[What you have to do]
The required result is an exact copy of the material from the line with "Where should I" through its final line, both ends included.
*** Block opens ***
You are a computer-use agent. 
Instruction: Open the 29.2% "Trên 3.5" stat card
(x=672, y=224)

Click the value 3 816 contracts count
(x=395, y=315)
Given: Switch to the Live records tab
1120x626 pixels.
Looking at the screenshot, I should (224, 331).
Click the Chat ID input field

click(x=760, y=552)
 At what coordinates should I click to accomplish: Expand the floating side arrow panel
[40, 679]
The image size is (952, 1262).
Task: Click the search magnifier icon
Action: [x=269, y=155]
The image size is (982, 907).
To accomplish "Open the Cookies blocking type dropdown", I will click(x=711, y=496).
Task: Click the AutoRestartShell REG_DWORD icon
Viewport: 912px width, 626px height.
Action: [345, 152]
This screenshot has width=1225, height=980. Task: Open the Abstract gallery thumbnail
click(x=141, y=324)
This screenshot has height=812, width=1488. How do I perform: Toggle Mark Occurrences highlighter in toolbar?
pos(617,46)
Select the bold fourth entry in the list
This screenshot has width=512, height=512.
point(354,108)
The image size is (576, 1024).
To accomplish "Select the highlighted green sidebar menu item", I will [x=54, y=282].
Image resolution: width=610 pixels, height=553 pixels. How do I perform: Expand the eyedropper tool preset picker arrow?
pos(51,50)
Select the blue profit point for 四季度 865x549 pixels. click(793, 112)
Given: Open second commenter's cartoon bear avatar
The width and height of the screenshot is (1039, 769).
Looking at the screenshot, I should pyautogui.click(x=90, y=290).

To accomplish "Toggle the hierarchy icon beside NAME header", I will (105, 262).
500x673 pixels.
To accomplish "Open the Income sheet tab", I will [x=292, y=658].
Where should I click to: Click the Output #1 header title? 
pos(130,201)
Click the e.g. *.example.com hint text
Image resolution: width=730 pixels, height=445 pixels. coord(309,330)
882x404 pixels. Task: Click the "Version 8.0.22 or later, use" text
*** Block closes ***
[Answer box]
Where should I click to: Click the Output #1 header title? 
pos(130,201)
Click the e.g. *.example.com hint text
Image resolution: width=730 pixels, height=445 pixels. coord(309,330)
882x404 pixels. Task: Click the "Version 8.0.22 or later, use" text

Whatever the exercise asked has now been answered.